The UK is scheduled to leave the EU on 29 March 2019.
The UK Parliament is expected to vote on the deal in early December but its approval is by no means guaranteed. Labour, the Lib Dems, the SNP, the DUP and many Conservatives MPs are set to vote against.
Prime Minister Theresa May has appealed to the public to get behind the agreement, arguing it is the best deal she could have struck – and honours the result of the Brexit referendum.
What has the EU decided?
The EU leaders have approved the two key Brexit documents:
- The EU withdrawal agreement: a 585-page, legally binding document setting out the terms of the UK’s exit from the EU. It covers the UK’s £39bn “divorce bill”, citizens’ rights and the Northern Ireland “backstop” – a way to keep the Irish border open, if trade talks stall
- The political declaration, which sets out what the UK and EU’s relationship may be like after Brexit – outlining how things like UK-EU trade and security will work
There was no formal vote on Sunday, with the EU proceeding by consensus.
In a one-page document confirming its decision, the European Council said the deal would pave the way for the UK’s “orderly withdrawal” and it wanted the “closest possible” relationship in the future.
Before the meeting, European Commission president Jean-Claude Juncker said the UK’s departure was a “tragedy” for the EU, adding that there are “no smooth divorces”.
While the rest of the EU wanted it settled as soon as possible, Lithuanian President Dalia Grybauskaite said there were a number of possible outcomes if the UK Parliament rejected the deal, including an extension of the negotiations or another referendum.
The BBC’s political editor Laura Kuenssberg said European leaders were making clear that while they were not happy about the UK’s exit, this was the best and only deal on offer.
The next summit of European leaders, she pointed out, is currently scheduled the day after the crunch parliamentary vote is likely to take place.
What happens next?
Mrs May will now need to persuade MPs in the UK Parliament to back it.
She is expected to spend the next fortnight travelling the UK trying to sell the deal before a parliamentary vote in the second week of December.
If MPs reject the deal, a number of things could happen – including leaving with no deal, an attempt to renegotiate or a general election.
Our political editor said while it looked tough for Mrs May to get MPs to agree, a lot could change in two weeks and it was “too early to tell” whether she could persuade the public that it was in the national interest.

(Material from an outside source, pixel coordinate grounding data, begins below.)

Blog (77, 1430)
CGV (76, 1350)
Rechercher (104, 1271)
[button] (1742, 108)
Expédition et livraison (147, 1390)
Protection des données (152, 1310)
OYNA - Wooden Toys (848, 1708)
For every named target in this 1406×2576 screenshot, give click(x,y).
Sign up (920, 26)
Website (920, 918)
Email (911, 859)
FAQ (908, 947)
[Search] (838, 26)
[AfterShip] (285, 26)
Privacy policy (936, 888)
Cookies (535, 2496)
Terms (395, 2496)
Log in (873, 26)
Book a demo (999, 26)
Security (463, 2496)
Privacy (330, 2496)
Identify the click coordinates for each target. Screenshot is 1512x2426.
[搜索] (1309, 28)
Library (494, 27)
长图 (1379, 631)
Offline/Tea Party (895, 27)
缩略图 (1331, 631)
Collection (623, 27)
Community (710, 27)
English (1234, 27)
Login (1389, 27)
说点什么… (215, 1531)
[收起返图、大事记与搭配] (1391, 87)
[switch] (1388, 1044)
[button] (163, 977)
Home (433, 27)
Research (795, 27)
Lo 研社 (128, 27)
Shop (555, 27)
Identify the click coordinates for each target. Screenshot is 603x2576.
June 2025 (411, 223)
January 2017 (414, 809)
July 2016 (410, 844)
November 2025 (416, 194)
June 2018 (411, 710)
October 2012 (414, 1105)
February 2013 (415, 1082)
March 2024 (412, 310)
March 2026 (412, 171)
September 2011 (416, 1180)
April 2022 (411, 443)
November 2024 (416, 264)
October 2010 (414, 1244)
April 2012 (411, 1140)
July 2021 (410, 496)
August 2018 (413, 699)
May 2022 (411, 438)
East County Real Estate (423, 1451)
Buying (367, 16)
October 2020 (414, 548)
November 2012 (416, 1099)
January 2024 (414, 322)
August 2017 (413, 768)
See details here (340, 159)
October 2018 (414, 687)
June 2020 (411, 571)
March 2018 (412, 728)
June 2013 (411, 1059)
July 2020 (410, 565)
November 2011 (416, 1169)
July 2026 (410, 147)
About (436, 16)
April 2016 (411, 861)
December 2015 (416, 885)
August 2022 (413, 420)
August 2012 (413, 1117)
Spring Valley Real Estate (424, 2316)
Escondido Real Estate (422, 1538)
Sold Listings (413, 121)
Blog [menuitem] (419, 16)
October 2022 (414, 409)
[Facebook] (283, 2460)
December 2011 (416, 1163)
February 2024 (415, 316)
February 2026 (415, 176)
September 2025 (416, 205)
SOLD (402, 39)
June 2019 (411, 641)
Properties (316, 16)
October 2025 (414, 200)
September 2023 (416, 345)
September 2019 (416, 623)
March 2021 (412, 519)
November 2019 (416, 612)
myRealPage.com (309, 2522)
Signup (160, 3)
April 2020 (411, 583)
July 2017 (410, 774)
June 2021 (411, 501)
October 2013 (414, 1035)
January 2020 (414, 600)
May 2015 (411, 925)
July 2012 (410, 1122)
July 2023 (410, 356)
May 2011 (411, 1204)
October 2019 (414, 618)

According to the Sunday Times, Chancellor Philip Hammond is working with other Cabinet ministers to try to persuade Mrs May to opt for a softer Brexit deal, which they believe could get through Parliament if her original deal is rejected.
And the Sunday Telegraph reported several senior ministers are working on a plan B – for a Norway-style relationship with the EU.
The agreement will also have to go back to the European Council, where a majority of countries (20 out of 27 states) will need to vote for it.
It will also need to be ratified by the European Parliament, in a vote expected to take place in early 2019.
What are Mrs May’s critics saying?
Former Conservative leader Iain Duncan Smith said he would find it “very, very difficult” to support the agreement as it stood.
“I don’t believe that, so far, this deal delivers on what the British people really voted for,” he told Sky’s Sophy Ridge show. “I think it has ceded too much control.”
SNP leader Nicola Sturgeon – who wanted to stay in the EU – said it was a “bad deal” and Parliament should consider “better alternatives”, such as remaining in the single market and customs union permanently.
And Democratic Unionist leader Arlene Foster – who wants to leave the EU – said her party’s parliamentary pact with the Conservatives would be reviewed if MPs approved the deal.
She told the BBC’s Andrew Marr show the agreement as it stood would leave Northern Ireland and the rest of the UK “still within European structures with no say in its rules”.